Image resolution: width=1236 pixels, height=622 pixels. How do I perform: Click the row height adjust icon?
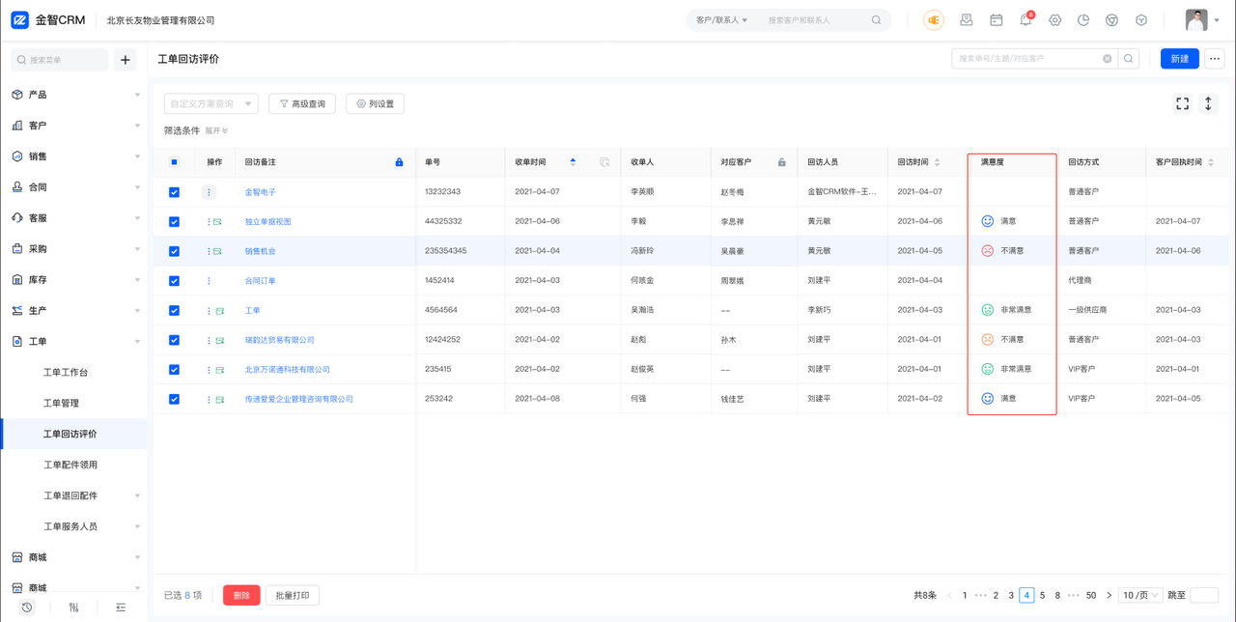tap(1208, 103)
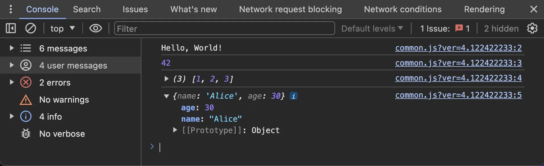
Task: Switch to the Rendering tab
Action: click(x=484, y=9)
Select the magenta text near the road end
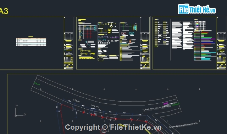Image resolution: width=227 pixels, height=134 pixels. click(x=166, y=104)
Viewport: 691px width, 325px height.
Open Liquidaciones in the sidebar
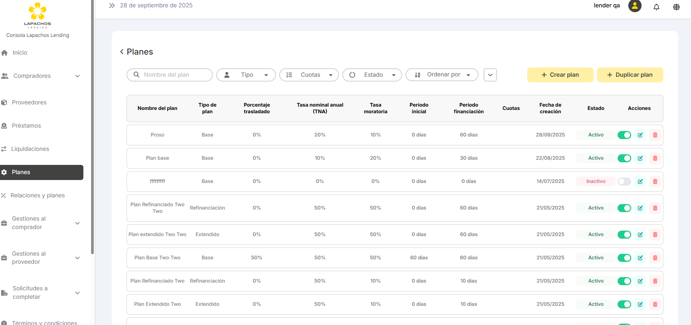pos(30,149)
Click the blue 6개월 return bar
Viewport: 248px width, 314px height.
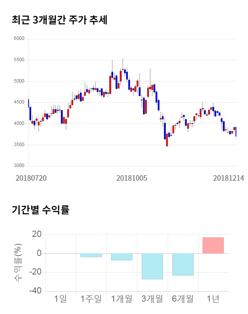coord(183,264)
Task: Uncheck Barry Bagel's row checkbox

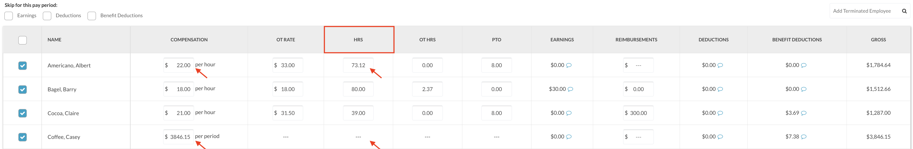Action: tap(22, 89)
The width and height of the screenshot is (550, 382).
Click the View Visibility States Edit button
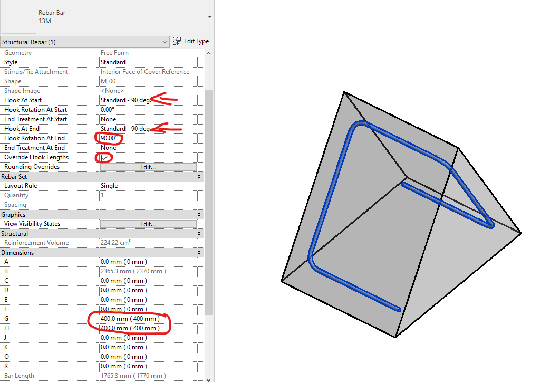[x=148, y=224]
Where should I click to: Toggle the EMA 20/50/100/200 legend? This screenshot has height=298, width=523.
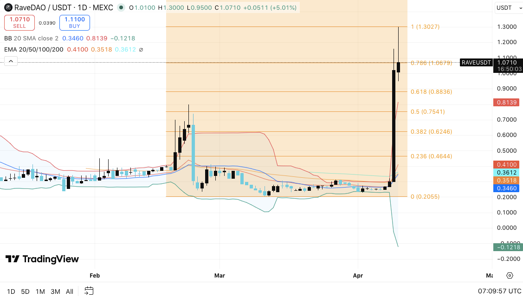pyautogui.click(x=32, y=49)
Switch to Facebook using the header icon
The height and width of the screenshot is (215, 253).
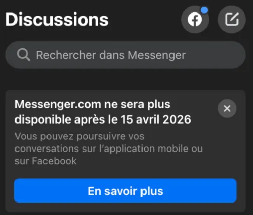tap(195, 20)
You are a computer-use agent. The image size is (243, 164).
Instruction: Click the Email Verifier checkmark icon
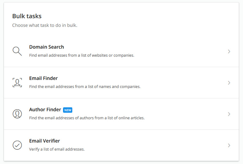[17, 145]
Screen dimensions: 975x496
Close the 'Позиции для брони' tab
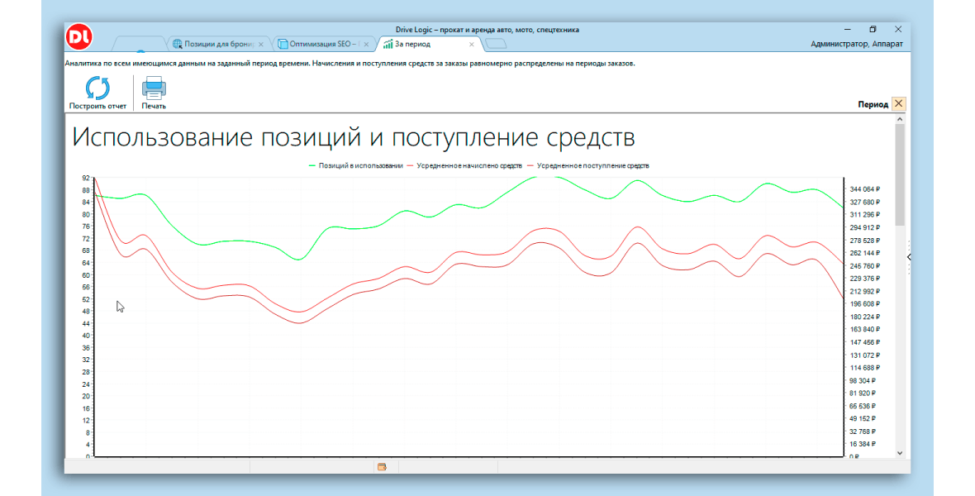click(261, 44)
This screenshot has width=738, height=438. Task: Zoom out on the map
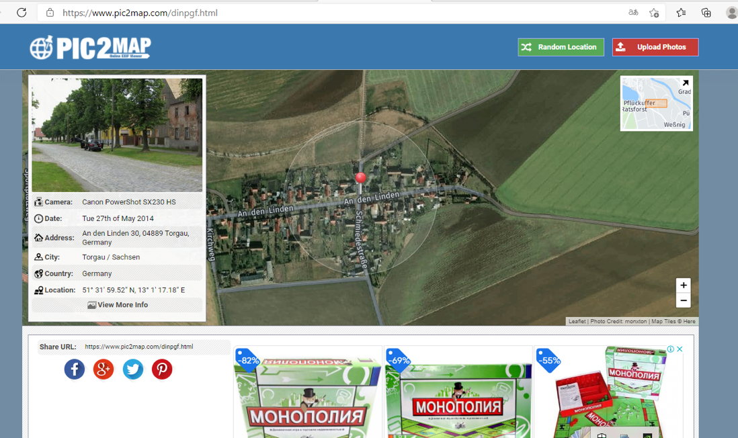pos(683,301)
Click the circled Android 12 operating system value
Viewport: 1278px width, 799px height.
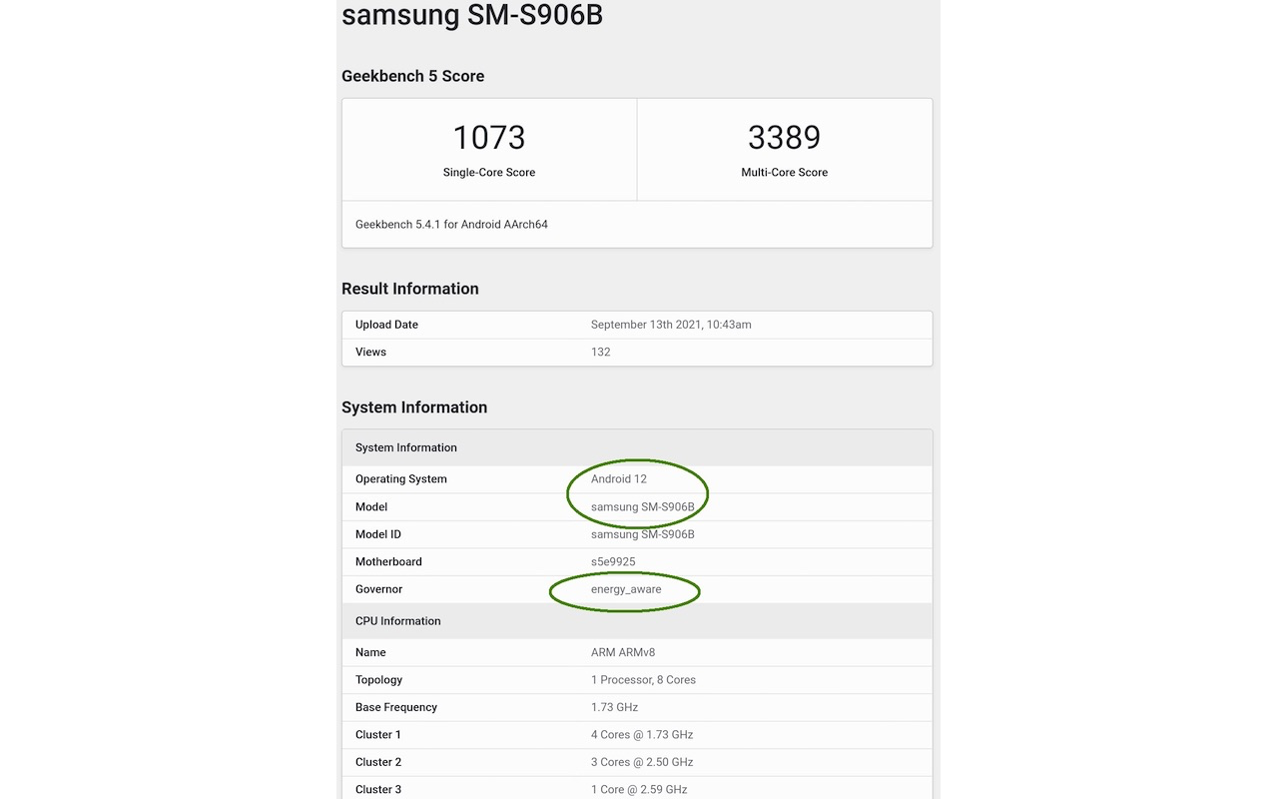pyautogui.click(x=619, y=479)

__TASK TO CARRY OUT__: If pictures appear among the records, do not carry them over; retype the rest exactly.

__EXERCISE SOLUTION__:
Image resolution: width=1236 pixels, height=622 pixels. How do I perform: Click the row height adjust icon?
tap(1208, 103)
Task: Switch to the Rendering tab
Action: click(x=484, y=9)
Select the magenta text near the road end
Image resolution: width=227 pixels, height=134 pixels. click(x=166, y=104)
Viewport: 691px width, 325px height.
Open Liquidaciones in the sidebar
pos(30,149)
Click the blue 6개월 return bar
Viewport: 248px width, 314px height.
coord(183,264)
Task: Uncheck Barry Bagel's row checkbox

Action: tap(22, 89)
The width and height of the screenshot is (550, 382).
Click the View Visibility States Edit button
[x=148, y=224]
Where should I click to: Toggle the EMA 20/50/100/200 legend? This screenshot has height=298, width=523.
pyautogui.click(x=32, y=49)
Switch to Facebook using the header icon
The height and width of the screenshot is (215, 253).
tap(195, 20)
You are a computer-use agent. The image size is (243, 164).
Instruction: Click the Email Verifier checkmark icon
[17, 145]
Screen dimensions: 975x496
Close the 'Позиции для брони' tab
click(261, 44)
This screenshot has width=738, height=438. Task: Zoom out on the map
pos(683,301)
Click the circled Android 12 operating system value
Viewport: 1278px width, 799px height.
pyautogui.click(x=619, y=479)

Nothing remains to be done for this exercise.